Schumer believes in a strong government, and he supports abortion rights, gun control, anti-crime laws, anti-terrorism measures and pro-Israel policy.

He is also open to shifting views as popular sentiment changes, or as Townsend, now a Republican consultant, put it: "keeping his finger in the wind."

Take same-sex marriage. In early 2009, after New York's governor, attorney general and Sen. Kirsten Gillibrand embraced it, Schumer reconsidered his opposition.

That March, Schumer met privately at the Gramercy Tavern in Manhattan with two dozen gay and lesbian activists and had what "felt like a family conversation," said Alan van Capelle, who then directed the Empire State Pride Agenda.

Schumer announced his support for same-sex marriage the next day in a news release.

Up for re-election to a fourth term next year, Schumer worries about the "third-term jinx" that has toppled New York statewide office holders. Since he became senator, he boasts he visits all 62 counties each year.

New York GOP spokesman David Laska said the state GOP is in touch with four potential challengers to Schumer but declined to name them.

In a preview of the GOP campaign, Laska said Schumer hasn't delivered for New York, but has "a lot of flash, a lot of style and just enough substance for a press release."

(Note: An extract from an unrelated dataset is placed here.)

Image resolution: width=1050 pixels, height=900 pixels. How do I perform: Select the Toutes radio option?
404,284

"He's the Senate Democratic leader in waiting, but does he really have the best interest of New York in mind, or is it the power for Chuck Schumer?"

But Schumer, his aides have said over the years, prides himself on bringing home small grants and big-ticket items: $20 billion in federal aid after 9/11 and $50 billion in relief funds after superstorm Sandy.

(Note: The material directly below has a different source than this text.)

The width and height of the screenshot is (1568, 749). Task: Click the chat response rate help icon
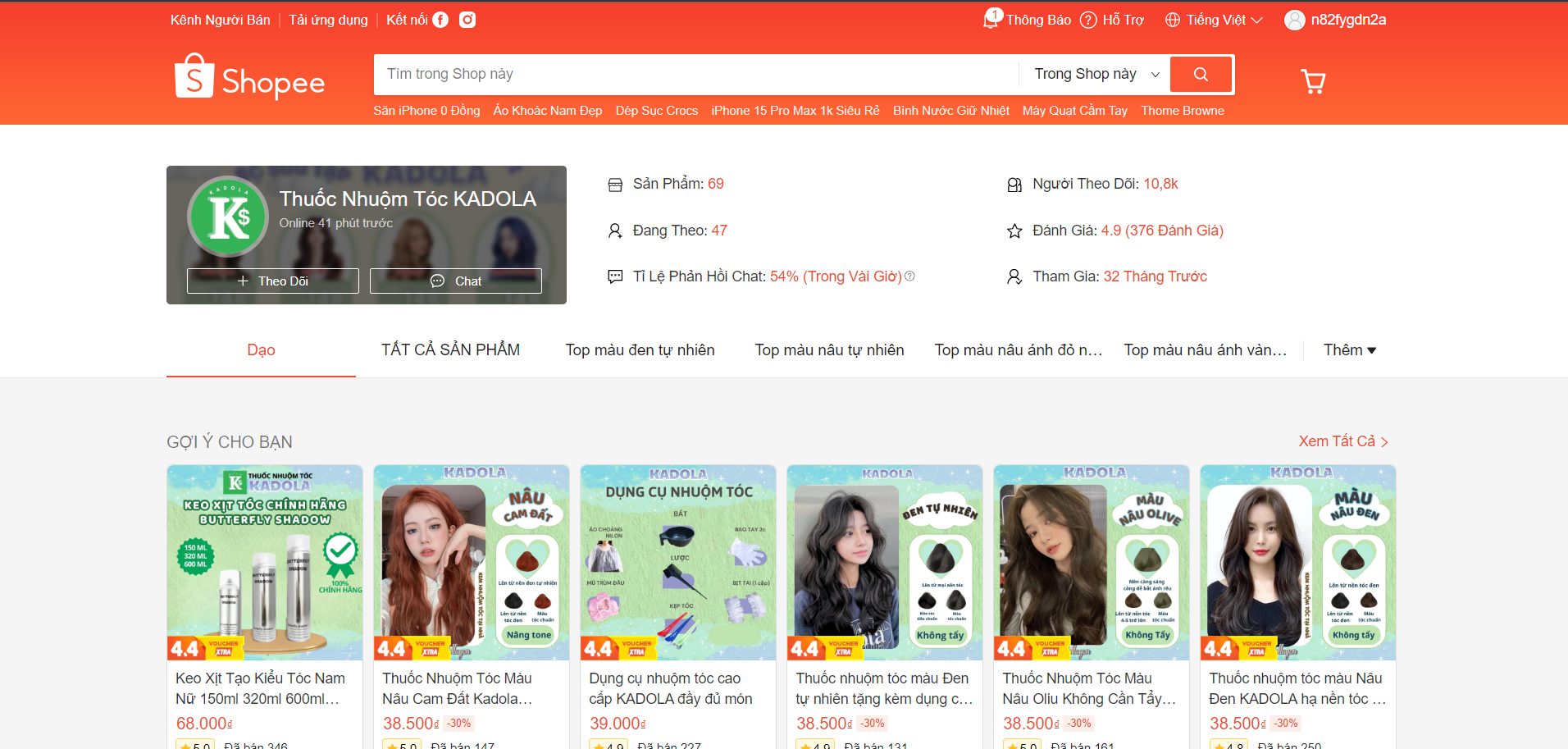coord(909,276)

He did this, his aides said, by knowing how to cut deals with lawmakers: He orchestrated calls by New York's campaign donors to Republicans, and also has won lawmakers over by adding "sweeteners" to bills, such as funds for their states.

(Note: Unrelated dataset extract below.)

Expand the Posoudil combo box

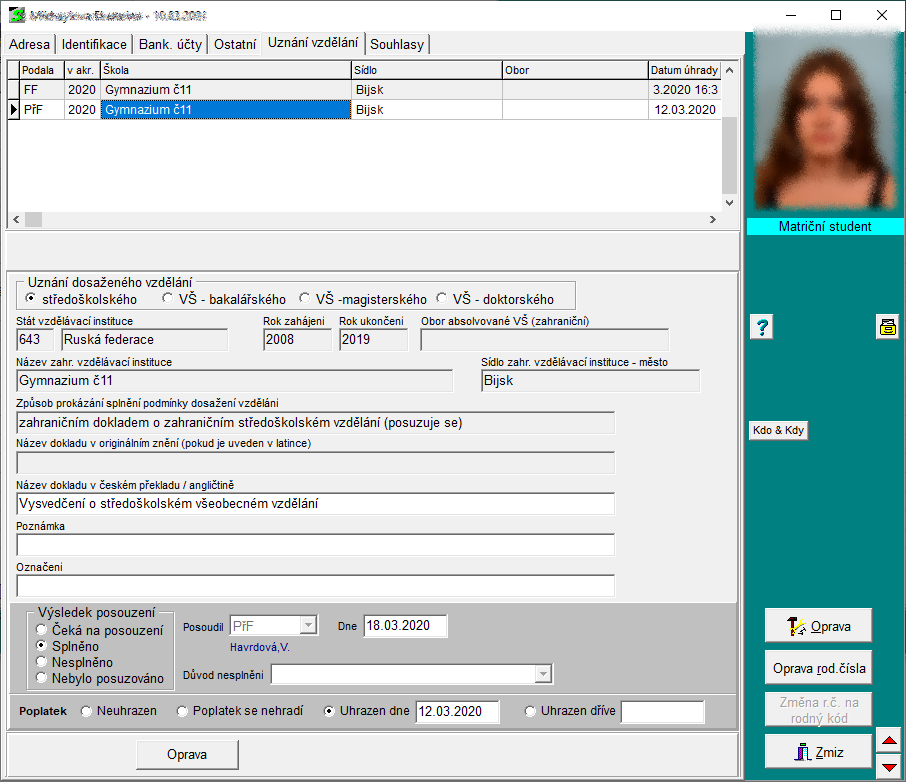308,626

Cooperation on immigration

For Democrats, 2013 was not a particularly good year. Many in the White House felt they couldn't get much done in partisan, dysfunctional Washington, former Reid spokesman Jim Manley said. But Schumer showed he could make something happen in the Senate.

Schumer created a "Gang of Eight," four senators from each party, to draft legislation and work on compromises. The most important was keeping wary immigration activists on board with a pathway to citizenship for the 11 million noncitizens in the country illegally while beefing up of border security to placate Republicans.

To do that, Schumer accepted an amendment crafted by two Republicans that called for a $38 billion "border surge," doubling agents to 40,000 and completion of the 700 miles of fence on the Mexican border.

Advocates on both sides criticized it as a cynical ploy, unlikely to be actually put into action.

"For Schumer, the deal is the product, not the policy that may or may not be implemented," said Mark Krikorian of the Center for Immigration Studies, which is for more restrictions on immigration.

Frank Sharry of America's Voice, which is for a law to legalize noncitizens, said activists like him were furious. He asked Schumer to talk to them on a nationwide telephone call.

"He took questions and answered them. He did a good job," Sharry said. "He was not someone who we liked, but he came through for us."

Recently, Schumer was in a familiar spot, outside the Senate Radio-TV Gallery where news conferences are held.

Schumer and Sen. John Cornyn (R-Texas) had worked to find a compromise for a patent law overhaul to stop "patent trolls" from suing to force businesses to pay for alleged infringements.

The pairing of Schumer and Cornyn offered a glimpse of the future: Each is in line to become his party's Senate leader.

Schumer was reviewing his remarks when Cornyn looked at them and said, "Are you going to read all of that?"

Schumer replied, "I'm just getting warmed up."